Published online Aug 26, 2019. doi: 10.12998/wjcc.v7.i16.2176
Peer-review started: April 24, 2019
First decision: June 4, 2019
Revised: June 22, 2019
Accepted: July 3, 2019
Article in press: July 3, 2019
Published online: August 26, 2019
Processing time: 124 Days and 11.5 Hours
Surgical site infections (SSI) reportedly account for > 50% of infectious complications after hepatectomy for hepatocellular carcinoma (HCC). It has a significant impact on morbidity, mortality, prolonged hospitalization, costs, and even long-term oncology outcomes. Hence, SSI prevention has been considered a top priority for improving perioperative outcomes. Previous studies suggest that many factors can influence SSIs in patients undergoing hepatectomy. However, some of these factors remain controversial.
Models to identify the patients with an increased risk of developing SSI are limited. National Nosocomial Infection surveillance (NNIS) risk index was developed using data from a wide range of patients undergoing various surgical procedures with different disease conditions. Hence, the applicability of NNIS is limited in patients undergoing hepatectomy for HCC. To develop an effective forecasting model to screen out patients at high risk of SSI is vital for improving individual clinical decision making and the perioperative morbidity rate.
In this study, we aimed to investigate the risk factors for SSI after hepatectomy for HCC, and develop a prediction nomogram for SSI by analyzing clinical data from a consecutive series of patients undergoing hepatectomy at our institution and validate the prediction model in an external cohort.
The data of 640 patients with HCC who underwent attempted curative liver resection were retrospectively collected from two academic institutions in China. The records of all patients were reviewed. We identified the independent predictors of SSI using multivariate logistic regression analysis. Then, a nomogram was formulated based on the identified factors, using the rms package in R, version 3.2.1 (http://www.r-project.org/). The performance of prediction model was assessed using an external cohort from the second hospital.
The logistic regression identified three pre-operative variables (serum albumin level, repeat hepatectomy, and ASA score) and one intra-operative variable (duration of operation) as independent predictors of overall SSI. We developed a nomogram to predict SSI in patients after hepatectomy for HCC by integrating the four factors identified. Our nomogram showed better prediction accuracy compared to the NNIS risk index. Finally, we stratified the patients of the entire cohort into three groups with a distinct risk of SSI, based on the predicted risk distribution using the nomogram.
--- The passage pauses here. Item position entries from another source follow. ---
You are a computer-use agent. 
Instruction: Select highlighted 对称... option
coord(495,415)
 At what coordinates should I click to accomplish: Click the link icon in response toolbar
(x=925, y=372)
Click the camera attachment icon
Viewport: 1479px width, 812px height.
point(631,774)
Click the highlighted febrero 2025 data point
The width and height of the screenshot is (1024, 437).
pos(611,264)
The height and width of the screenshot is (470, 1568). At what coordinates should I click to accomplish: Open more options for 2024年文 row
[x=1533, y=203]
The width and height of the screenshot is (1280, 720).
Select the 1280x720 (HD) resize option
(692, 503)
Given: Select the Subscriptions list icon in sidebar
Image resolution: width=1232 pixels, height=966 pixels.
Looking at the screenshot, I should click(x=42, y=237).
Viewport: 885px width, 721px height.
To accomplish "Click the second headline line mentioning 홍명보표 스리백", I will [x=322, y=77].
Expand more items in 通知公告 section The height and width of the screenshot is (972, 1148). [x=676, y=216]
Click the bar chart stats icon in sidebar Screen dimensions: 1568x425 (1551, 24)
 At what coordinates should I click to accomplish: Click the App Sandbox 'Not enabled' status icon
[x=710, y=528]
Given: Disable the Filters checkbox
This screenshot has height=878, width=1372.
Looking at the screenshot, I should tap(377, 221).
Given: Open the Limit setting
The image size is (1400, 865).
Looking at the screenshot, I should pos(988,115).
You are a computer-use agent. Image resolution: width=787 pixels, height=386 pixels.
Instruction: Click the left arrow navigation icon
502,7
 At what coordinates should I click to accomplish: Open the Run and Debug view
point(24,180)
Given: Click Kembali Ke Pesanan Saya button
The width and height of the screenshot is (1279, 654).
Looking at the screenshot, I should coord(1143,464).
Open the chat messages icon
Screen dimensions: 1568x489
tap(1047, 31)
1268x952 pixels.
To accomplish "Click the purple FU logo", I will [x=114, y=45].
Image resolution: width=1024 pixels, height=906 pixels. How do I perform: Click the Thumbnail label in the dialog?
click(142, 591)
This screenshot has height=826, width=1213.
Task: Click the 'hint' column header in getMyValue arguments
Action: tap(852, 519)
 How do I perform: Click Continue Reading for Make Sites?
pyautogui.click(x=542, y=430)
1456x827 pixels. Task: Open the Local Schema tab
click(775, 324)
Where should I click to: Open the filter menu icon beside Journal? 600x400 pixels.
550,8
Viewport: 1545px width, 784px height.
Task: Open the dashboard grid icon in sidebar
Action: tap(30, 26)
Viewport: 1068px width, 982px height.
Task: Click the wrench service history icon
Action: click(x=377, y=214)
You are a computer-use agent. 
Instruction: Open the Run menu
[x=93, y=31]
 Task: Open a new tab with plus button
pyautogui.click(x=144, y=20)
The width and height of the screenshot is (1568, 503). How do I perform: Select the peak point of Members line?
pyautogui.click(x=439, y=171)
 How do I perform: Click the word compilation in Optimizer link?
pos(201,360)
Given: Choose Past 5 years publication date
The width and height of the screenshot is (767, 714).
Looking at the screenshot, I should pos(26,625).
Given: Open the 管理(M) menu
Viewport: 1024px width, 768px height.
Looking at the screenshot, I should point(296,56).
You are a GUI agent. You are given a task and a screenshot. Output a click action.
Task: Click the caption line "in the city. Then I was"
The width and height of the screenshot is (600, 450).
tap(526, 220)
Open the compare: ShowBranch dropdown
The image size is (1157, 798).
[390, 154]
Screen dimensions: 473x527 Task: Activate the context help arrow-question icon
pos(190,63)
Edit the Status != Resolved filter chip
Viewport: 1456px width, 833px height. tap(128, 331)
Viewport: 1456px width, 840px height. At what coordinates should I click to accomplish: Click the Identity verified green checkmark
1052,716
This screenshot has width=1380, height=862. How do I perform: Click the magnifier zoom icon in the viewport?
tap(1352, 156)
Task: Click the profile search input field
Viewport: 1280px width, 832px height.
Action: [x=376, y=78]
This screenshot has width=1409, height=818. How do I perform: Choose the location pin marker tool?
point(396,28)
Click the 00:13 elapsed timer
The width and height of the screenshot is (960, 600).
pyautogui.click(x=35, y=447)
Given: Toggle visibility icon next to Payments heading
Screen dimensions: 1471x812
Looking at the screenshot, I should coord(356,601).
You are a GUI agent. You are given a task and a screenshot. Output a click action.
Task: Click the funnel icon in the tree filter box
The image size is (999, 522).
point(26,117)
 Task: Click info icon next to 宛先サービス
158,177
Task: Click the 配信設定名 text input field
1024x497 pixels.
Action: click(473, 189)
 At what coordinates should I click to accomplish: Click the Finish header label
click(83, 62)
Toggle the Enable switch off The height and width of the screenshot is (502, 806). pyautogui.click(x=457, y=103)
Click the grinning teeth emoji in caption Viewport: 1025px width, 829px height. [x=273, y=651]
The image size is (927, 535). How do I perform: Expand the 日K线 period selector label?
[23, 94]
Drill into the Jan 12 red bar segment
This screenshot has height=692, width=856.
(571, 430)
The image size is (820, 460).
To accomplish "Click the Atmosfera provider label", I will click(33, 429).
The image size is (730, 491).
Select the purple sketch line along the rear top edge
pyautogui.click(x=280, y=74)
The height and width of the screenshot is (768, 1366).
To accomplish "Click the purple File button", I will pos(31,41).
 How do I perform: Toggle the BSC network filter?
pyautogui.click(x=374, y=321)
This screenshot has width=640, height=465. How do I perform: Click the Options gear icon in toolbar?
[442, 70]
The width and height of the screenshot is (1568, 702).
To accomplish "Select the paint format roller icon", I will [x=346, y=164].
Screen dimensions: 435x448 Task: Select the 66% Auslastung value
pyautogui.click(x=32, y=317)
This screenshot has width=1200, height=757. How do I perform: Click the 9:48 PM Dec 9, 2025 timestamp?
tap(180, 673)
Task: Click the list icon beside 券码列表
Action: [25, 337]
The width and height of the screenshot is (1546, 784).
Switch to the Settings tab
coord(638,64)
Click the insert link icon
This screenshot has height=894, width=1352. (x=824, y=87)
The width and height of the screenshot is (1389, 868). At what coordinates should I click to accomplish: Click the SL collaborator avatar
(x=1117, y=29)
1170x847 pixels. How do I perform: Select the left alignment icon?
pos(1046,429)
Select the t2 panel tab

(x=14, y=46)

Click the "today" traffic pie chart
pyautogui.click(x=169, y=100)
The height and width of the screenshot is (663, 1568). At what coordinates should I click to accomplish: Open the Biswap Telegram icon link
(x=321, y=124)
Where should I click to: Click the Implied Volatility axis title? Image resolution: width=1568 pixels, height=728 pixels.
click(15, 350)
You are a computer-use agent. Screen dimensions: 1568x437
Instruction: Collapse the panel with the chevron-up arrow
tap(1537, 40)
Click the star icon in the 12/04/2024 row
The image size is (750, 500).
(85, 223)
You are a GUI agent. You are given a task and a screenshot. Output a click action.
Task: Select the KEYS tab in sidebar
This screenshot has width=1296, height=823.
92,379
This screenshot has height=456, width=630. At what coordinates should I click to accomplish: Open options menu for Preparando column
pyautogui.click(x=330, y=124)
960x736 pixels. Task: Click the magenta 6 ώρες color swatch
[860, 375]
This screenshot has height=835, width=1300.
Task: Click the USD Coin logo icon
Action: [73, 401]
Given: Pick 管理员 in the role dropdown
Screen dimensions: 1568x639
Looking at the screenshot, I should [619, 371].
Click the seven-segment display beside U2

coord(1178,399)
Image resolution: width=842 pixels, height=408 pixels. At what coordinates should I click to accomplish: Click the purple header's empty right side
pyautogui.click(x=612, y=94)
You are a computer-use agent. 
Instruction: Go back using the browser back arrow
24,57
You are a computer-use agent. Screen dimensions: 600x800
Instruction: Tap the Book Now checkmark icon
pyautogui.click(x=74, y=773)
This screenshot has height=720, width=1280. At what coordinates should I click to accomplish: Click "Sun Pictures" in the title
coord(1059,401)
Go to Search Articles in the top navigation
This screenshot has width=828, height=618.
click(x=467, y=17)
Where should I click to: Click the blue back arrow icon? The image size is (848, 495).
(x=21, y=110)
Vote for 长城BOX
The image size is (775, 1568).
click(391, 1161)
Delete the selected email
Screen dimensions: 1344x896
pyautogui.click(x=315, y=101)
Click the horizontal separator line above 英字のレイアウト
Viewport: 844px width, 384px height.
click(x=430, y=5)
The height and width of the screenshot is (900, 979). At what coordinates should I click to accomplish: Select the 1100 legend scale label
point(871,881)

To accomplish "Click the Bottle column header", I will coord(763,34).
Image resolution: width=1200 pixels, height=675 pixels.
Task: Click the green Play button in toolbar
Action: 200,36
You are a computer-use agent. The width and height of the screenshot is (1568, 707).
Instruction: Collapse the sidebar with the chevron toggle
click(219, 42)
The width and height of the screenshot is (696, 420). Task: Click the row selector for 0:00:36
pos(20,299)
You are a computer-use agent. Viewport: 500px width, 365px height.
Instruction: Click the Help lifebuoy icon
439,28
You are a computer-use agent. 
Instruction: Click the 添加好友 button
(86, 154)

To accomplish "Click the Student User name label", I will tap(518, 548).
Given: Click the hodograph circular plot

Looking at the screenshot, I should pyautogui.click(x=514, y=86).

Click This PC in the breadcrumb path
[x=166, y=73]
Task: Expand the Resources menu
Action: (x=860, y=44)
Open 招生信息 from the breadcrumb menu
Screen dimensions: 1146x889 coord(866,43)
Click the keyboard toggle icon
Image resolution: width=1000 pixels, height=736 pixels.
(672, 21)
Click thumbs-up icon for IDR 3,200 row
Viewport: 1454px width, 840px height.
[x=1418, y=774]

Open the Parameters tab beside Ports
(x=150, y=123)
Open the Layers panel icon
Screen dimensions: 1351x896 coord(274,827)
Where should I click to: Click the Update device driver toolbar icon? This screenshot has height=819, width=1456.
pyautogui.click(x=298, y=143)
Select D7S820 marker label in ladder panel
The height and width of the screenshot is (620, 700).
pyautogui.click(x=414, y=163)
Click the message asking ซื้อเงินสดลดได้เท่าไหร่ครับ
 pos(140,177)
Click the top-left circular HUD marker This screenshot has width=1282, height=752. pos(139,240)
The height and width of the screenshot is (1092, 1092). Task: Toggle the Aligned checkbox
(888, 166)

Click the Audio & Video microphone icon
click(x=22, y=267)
Our nomogram appears to indicate a higher accuracy for predicting SSI, as compared to the NNIS risk index. Our prediction model integrated the information of hepatic surgery history and liver function, which were significantly associated with SSI in our population. The NNIS risk index was developed using a wide range of patients, whereas our prediction model was established only using patients who underwent hepatectomy for HCC. The increased relevance could explain the better performance of our prediction model in this population.
This nomogram based on identified factors is able to stratify patients into three groups with distinct risks of SSI, and performs well on external validation. We primarily focused on the preoperative and intra-operative predictors because we aimed to develop a prediction model to identify suitable patients for enhanced recovery after surgery at a relatively early time point. In the future, we will assess the performance of this model among a diverse population of patients.